#### YOUR OBJECTIVE
Please copy the Annesley excerpt from "I hope the dismission" to "carrying it on.", replacing "Parliament" with "the House".

*** TEXT EXCERPT

Acknowledged as one of the leaders of the October Club by 1712, Annesley took a prominent part in the promulgation of the ministry’s peace policy, being nominated to the committees of 17 Jan. 1712 and 6 June, which drew up separate addresses of thanks for the communication of the peace terms. Moreover, he chaired the committee of the whole House which considered the Barrier Treaty on 13 and 14 Feb. A trenchant critic of the Duke of Marlborough (John Churchill†), he had written to William, now archbishop, King in Dublin

I hope the dismission of the general from all his employments will be no ungrateful news to your Grace, or to others in Ireland, considering what has been proved against him in Parliament; had any other person been concerned in that of the poor soldiers’ bread, the Commons would have called it notorious bribery and corruption, but you see what great regard is paid to a great man . . . I have great hopes of a peace, and that we shall have no further occasion for armies and generals abroad; if the war continues I know not which way we shall find funds for carrying it on.

******
*** RECORDS SHOWN

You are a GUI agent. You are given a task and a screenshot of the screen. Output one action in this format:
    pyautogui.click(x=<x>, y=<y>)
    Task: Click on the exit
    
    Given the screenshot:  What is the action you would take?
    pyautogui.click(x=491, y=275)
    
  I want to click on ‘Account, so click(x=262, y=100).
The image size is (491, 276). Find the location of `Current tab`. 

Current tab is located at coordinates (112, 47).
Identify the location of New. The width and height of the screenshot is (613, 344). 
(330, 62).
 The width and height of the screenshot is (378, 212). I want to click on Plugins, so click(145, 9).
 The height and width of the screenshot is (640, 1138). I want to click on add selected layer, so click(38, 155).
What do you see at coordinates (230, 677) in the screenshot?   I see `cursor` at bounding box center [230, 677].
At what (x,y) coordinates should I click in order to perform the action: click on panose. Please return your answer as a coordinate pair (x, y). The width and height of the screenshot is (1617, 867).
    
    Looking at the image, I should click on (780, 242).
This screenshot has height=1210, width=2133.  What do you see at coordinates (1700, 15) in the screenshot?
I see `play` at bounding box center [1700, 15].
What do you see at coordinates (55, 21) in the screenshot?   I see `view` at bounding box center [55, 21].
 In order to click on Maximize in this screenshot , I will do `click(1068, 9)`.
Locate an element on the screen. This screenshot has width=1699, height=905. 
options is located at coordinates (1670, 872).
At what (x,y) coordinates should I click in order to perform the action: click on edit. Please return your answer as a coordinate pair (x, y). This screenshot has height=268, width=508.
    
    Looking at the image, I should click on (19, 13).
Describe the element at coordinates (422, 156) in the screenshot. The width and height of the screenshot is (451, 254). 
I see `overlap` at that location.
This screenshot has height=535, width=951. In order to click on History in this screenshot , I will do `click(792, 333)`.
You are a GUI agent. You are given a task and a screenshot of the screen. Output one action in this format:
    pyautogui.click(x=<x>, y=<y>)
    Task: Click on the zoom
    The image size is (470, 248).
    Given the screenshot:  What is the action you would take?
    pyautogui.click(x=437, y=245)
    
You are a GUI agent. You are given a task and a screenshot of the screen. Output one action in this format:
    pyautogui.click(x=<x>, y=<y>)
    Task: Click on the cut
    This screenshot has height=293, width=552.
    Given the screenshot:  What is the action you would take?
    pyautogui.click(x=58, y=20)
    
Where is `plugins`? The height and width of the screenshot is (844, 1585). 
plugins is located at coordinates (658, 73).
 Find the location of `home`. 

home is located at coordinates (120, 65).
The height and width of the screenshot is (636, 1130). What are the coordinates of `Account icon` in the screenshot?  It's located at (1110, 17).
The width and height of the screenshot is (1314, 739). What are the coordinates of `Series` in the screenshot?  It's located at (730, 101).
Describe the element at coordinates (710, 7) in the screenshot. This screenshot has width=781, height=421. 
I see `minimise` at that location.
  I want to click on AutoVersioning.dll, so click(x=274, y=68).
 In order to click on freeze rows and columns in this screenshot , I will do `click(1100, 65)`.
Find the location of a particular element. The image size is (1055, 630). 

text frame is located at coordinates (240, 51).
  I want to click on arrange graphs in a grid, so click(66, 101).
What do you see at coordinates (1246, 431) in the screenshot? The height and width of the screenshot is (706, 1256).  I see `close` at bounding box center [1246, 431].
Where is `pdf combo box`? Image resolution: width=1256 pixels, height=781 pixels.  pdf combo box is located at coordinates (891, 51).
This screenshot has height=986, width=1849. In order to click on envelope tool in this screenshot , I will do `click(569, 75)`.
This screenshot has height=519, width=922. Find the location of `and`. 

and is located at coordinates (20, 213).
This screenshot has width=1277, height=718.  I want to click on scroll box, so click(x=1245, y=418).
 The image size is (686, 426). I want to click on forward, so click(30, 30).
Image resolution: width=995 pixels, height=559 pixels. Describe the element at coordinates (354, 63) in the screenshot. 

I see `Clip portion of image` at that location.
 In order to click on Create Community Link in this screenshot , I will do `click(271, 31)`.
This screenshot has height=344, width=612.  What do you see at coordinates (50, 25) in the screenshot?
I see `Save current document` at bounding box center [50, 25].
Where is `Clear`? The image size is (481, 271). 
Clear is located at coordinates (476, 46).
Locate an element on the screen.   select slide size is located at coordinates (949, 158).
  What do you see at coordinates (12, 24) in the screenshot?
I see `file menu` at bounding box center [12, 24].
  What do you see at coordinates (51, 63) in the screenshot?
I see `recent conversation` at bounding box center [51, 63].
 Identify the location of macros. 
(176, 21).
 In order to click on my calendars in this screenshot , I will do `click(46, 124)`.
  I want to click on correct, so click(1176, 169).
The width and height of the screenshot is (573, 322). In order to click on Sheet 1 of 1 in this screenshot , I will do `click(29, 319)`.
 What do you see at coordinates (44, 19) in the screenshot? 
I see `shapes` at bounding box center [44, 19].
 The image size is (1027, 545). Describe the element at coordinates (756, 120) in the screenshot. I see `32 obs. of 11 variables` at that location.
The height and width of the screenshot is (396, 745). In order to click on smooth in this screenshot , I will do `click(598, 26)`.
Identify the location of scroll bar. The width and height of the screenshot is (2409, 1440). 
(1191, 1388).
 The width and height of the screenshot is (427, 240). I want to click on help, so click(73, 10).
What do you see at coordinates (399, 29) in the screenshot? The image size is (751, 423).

******

#### REPLY TO THE EXERCISE
I hope the dismission of the general from all his employments will be no ungrateful news to your Grace, or to others in Ireland, considering what has been proved against him in the House; had any other person been concerned in that of the poor soldiers’ bread, the Commons would have called it notorious bribery and corruption, but you see what great regard is paid to a great man . . . I have great hopes of a peace, and that we shall have no further occasion for armies and generals abroad; if the war continues I know not which way we shall find funds for carrying it on.